おこないに参加する際には気をつけなくてはならないことがあるんです。
それが服装。

不安だったので、事前に地元の方にリサーチしてみると、

上からお餅が降ってくるので、帽子は必須!
ヘルメットをかぶってくる強者もいます。
地面に落ちたお餅は泥だらけになってしまうので、軍手も必須。
汚れてもいい服装に長靴を履いていくのが基本です。
お餅を入れる袋も忘れずに!

と、かなり武装が必要なようだったので、完全武装で参加してきました。

結果は…

5〜6人で協力して、小さいお餅109個と大きいお餅が一つ。
初めての参加でしたが、思ったよりも取れて嬉しい!

一緒に参加した地元の方は、一番大きいお餅をゲットしていました。

今回参加して身を以てわかったコツは、下を向いていること。
降ってきたお餅をキャッチするのではなく、落ちたお餅を拾うのがポイントです。

地面すれすれで取り合いになるときはまさに「闘い」という感じで怖いですが、気合いで頑張りましょう!

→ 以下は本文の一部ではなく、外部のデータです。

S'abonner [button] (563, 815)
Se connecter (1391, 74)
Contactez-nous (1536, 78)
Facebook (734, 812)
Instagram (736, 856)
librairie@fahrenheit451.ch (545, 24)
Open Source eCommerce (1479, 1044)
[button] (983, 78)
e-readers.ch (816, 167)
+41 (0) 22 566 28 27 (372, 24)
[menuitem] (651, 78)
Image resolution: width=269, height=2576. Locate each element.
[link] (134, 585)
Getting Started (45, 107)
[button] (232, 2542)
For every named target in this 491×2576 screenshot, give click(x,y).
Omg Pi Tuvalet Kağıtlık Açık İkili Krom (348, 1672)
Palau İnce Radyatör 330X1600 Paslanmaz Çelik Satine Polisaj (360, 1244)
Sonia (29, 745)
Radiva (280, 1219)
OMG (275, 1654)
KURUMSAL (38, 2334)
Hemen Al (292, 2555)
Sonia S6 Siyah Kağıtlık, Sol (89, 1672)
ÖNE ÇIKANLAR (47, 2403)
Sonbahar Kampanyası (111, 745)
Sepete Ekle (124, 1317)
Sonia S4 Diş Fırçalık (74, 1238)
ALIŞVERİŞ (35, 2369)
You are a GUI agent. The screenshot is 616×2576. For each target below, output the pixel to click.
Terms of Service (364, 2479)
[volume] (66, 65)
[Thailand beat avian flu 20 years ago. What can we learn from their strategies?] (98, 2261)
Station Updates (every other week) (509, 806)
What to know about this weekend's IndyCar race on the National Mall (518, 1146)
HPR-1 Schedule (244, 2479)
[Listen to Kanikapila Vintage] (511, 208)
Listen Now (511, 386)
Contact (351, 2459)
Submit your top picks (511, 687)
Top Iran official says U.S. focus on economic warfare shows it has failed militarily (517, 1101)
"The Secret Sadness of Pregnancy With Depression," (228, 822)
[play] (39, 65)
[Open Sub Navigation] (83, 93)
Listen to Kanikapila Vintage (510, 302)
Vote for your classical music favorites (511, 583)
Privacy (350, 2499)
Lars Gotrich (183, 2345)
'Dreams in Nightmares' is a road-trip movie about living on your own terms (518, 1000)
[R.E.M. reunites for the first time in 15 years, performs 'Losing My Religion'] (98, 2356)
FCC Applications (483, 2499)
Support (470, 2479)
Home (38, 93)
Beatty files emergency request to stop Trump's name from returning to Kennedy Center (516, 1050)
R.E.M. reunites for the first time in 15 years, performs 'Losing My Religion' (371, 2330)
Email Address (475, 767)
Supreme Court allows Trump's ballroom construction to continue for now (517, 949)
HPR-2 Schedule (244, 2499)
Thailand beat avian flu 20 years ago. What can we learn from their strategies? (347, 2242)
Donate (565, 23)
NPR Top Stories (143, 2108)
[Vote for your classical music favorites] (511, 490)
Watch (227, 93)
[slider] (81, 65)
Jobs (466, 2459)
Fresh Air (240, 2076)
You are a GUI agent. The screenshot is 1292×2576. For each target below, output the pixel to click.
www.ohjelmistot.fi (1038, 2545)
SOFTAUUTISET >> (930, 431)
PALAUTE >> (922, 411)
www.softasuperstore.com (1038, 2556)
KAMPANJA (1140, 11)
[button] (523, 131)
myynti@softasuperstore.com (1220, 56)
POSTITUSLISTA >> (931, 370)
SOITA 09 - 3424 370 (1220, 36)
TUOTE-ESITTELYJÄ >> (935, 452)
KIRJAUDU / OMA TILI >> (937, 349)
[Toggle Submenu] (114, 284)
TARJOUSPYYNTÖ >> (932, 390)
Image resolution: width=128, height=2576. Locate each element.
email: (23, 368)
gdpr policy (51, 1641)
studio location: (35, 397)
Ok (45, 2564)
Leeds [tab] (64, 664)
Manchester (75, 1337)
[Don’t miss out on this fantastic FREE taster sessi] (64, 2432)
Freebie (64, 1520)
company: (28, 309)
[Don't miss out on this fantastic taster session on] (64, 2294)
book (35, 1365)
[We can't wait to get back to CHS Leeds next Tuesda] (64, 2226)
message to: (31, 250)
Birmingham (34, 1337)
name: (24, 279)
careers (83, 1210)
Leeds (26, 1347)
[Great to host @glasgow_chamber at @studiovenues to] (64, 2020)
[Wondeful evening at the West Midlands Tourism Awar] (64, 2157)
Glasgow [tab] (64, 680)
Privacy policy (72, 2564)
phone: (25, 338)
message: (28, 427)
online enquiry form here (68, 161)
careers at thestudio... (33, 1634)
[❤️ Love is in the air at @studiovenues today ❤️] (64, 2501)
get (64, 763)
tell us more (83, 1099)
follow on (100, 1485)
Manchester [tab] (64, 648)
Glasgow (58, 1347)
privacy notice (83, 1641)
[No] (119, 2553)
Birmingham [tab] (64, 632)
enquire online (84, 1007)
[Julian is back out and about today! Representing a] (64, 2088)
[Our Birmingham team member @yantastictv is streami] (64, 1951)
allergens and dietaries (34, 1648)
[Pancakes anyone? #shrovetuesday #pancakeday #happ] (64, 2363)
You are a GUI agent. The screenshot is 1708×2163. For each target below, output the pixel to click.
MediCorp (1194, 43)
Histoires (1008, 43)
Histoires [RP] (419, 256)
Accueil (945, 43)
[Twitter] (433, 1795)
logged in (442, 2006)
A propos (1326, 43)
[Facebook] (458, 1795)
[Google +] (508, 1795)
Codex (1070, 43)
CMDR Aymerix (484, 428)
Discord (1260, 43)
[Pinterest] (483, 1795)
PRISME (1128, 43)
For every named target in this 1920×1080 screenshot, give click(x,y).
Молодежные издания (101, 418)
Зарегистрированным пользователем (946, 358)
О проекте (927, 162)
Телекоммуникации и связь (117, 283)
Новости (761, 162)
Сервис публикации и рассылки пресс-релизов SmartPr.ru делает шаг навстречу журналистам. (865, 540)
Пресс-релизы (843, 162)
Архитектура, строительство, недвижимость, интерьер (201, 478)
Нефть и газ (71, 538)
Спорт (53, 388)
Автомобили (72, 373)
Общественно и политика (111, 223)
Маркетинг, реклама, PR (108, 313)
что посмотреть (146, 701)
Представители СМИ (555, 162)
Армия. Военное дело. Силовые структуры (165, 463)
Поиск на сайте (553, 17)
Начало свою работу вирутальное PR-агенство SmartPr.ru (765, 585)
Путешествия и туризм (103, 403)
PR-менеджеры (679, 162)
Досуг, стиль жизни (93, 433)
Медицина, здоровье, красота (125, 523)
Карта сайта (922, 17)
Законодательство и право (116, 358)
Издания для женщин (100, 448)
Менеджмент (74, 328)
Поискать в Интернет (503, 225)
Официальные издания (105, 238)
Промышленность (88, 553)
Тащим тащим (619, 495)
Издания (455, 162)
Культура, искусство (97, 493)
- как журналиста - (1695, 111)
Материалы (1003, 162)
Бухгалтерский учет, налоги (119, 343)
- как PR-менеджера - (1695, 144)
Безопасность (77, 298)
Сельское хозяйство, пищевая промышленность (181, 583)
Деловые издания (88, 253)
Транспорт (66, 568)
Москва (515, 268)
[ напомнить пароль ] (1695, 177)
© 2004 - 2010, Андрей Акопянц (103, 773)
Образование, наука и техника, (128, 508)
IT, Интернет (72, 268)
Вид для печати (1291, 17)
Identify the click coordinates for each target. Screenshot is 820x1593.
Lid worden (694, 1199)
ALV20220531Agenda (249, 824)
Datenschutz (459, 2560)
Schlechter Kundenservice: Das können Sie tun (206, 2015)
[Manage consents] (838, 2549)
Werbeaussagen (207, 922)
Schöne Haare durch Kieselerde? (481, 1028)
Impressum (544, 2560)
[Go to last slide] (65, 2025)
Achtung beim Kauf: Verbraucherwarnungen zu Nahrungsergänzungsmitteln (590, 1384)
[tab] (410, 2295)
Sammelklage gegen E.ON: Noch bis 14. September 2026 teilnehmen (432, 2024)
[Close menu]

また、泥だらけになると聞いていましたが、それよりお餅の粉で真っ白になることのほうが気になりました。
なので、しゃがむつもりがない人もおしゃれしていくのは絶対にダメ!

10分もしないでおこないは終了。
お餅がまかれている間は鬼気迫る表情をしていた参加者も、帰りは冷静で優しい鯖江人に戻っていました(笑)

鯖江市のおこないに参加しよう!

鯖江市では1月から2月にかけて、複数の神社でおこないが行われます。

2月に加多志波神社でも行われるものは『おらいし』と呼ばれ、国の重要文化財で、雨乞いのご神体でもある追儺面(ついなめん)も一般公開されるそうですよ!